▶ _Problems and tasks_:
1/ Reproduce word for word the stretch of the interview excerpt below from "HM: Are you?" through "happy with it.".
2/ In the interview excerpt below, what is the Eastern European girl in the planned film selling?

▶ _Page extract_:
_ _ _ _
GH: Yeah. Well, it's important, you know? I'm going to make a fool of myself in January… I'm going to act again.
HM: Are you?
GH: Yeah. Me and a few friends, very small time, we're making a film about a busker. And I'm going to play the busker. He's basically a guy who is in his early thirties, he's kind of disillusioned, but he's good, you know. He has something. He has some songs… and his girlfriend's gone away… And myself and Damien Rice are writing all the songs for it. And basically he meets this Eastern European girl who's selling this magazine, and she somehow inspires him to get off his ass and to get into the studio and make a record and basically go see his girlfriend in London… to get her back with these songs that he's been writing because she's been floored by these tunes he's been writing. It's a very simple story… but we're going to start shooting in January. The script is really good, I'm really happy with it.
HM: So you and Damien Rice are friends? You're tight?
GH: Well, yeah. I mean I guess like anybody, we're the same animal so we both love and hate each other. Well, don't love and hate each other, but we like being in each other's company and at the same time we're a little cautious of each other. It's kind of strange, man. I like him a lot, though.
_ _ _ _
▶ _Information shown_:
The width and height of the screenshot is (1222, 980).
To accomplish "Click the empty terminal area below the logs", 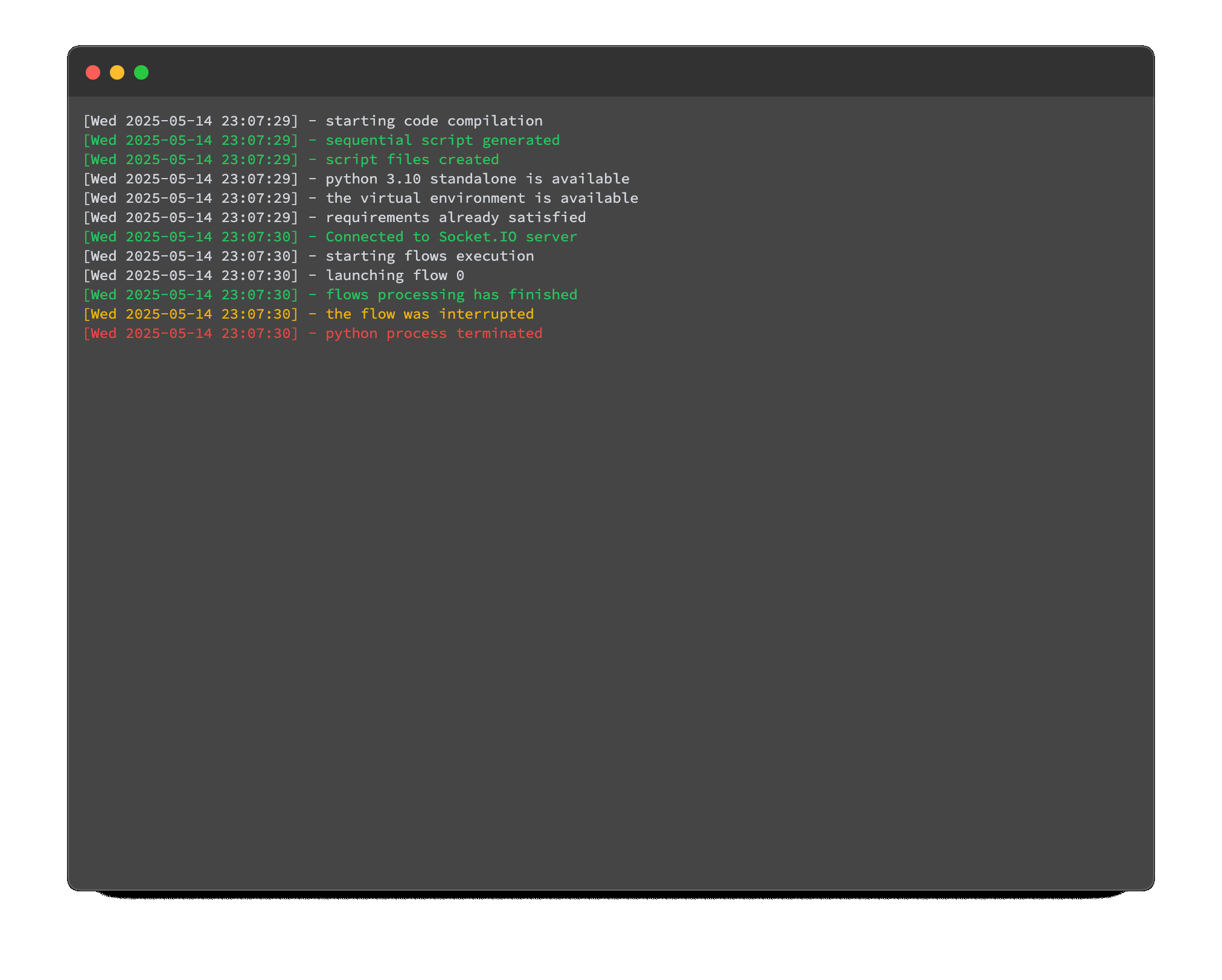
_ _ _ _
▶ _The replies_:
1/
HM: Are you?
GH: Yeah. Me and a few friends, very small time, we're making a film about a busker. And I'm going to play the busker. He's basically a guy who is in his early thirties, he's kind of disillusioned, but he's good, you know. He has something. He has some songs… and his girlfriend's gone away… And myself and Damien Rice are writing all the songs for it. And basically he meets this Eastern European girl who's selling this magazine, and she somehow inspires him to get off his ass and to get into the studio and make a record and basically go see his girlfriend in London… to get her back with these songs that he's been writing because she's been floored by these tunes he's been writing. It's a very simple story… but we're going to start shooting in January. The script is really good, I'm really happy with it.

2/ A magazine.